What to produce:
Print all records exactly, pictures left out.
== Supplied material ==
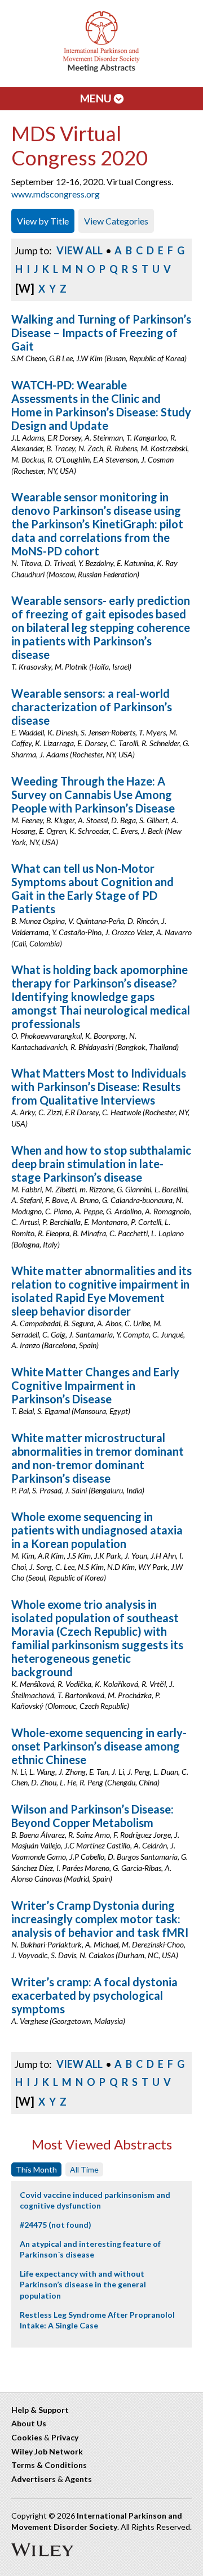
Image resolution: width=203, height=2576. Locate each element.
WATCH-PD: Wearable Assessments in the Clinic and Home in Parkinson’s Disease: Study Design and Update (101, 405)
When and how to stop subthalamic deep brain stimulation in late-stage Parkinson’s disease (101, 1163)
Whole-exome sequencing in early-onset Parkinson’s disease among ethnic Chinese (99, 1746)
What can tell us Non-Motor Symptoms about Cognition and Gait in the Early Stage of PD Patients (92, 888)
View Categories (116, 221)
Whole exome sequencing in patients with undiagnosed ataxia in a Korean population (97, 1530)
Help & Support (40, 2410)
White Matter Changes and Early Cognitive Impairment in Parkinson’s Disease (95, 1385)
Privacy (64, 2437)
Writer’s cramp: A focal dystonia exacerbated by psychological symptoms (94, 1995)
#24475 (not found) (55, 2224)
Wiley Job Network (47, 2451)
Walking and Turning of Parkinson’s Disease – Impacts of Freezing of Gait (101, 332)
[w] (24, 288)
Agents (78, 2479)
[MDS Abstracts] (101, 69)
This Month (36, 2169)
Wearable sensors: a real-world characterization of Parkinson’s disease (91, 706)
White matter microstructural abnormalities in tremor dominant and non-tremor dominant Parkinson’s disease (97, 1458)
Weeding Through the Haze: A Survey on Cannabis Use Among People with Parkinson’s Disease (93, 794)
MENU (97, 98)
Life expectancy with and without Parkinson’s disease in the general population (83, 2284)
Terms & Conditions (49, 2465)
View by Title (43, 221)
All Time (84, 2169)
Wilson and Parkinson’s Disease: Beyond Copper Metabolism (92, 1815)
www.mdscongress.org (55, 194)
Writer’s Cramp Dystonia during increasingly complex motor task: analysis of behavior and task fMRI (99, 1919)
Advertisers (33, 2479)
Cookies (26, 2437)
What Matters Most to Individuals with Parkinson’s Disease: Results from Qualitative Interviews (98, 1086)
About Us (28, 2423)
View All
===
Solution to the problem:
Image resolution: width=203, height=2576. Locate each element.
WATCH-PD: Wearable Assessments in the Clinic and Home in Parkinson’s Disease: Study Design and Update (101, 405)
When and how to stop subthalamic deep brain stimulation in late-stage Parkinson’s disease (101, 1163)
Whole-exome sequencing in early-onset Parkinson’s disease among ethnic Chinese (99, 1746)
What can tell us Non-Motor Symptoms about Cognition and Gait in the Early Stage of PD Patients (92, 888)
View Categories (116, 221)
Whole exome sequencing in patients with undiagnosed ataxia in a Korean population (97, 1530)
Help & Support (40, 2410)
White Matter Changes and Early Cognitive Impairment in Parkinson’s Disease (95, 1385)
Privacy (64, 2437)
Writer’s cramp: A focal dystonia exacerbated by psychological symptoms (94, 1995)
#24475 (not found) (55, 2224)
Wiley Job Network (47, 2451)
Walking and Turning of Parkinson’s Disease – Impacts of Freezing of Gait (101, 332)
[w] (24, 288)
Agents (78, 2479)
[MDS Abstracts] (101, 69)
This Month (36, 2169)
Wearable sensors: a real-world characterization of Parkinson’s disease (91, 706)
White matter microstructural abnormalities in tremor dominant and non-tremor dominant Parkinson’s disease (97, 1458)
Weeding Through the Haze: A Survey on Cannabis Use Among People with Parkinson’s Disease (93, 794)
MENU (97, 98)
Life expectancy with and without Parkinson’s disease in the general population (83, 2284)
Terms & Conditions (49, 2465)
View by Title (43, 221)
All Time (84, 2169)
Wilson and Parkinson’s Disease: Beyond Copper Metabolism (92, 1815)
www.mdscongress.org (55, 194)
Writer’s Cramp Dystonia during increasingly complex motor task: analysis of behavior and task fMRI (99, 1919)
Advertisers (33, 2479)
Cookies (26, 2437)
What Matters Most to Individuals with Parkinson’s Disease: Results from Qualitative Interviews (98, 1086)
About Us (28, 2423)
View All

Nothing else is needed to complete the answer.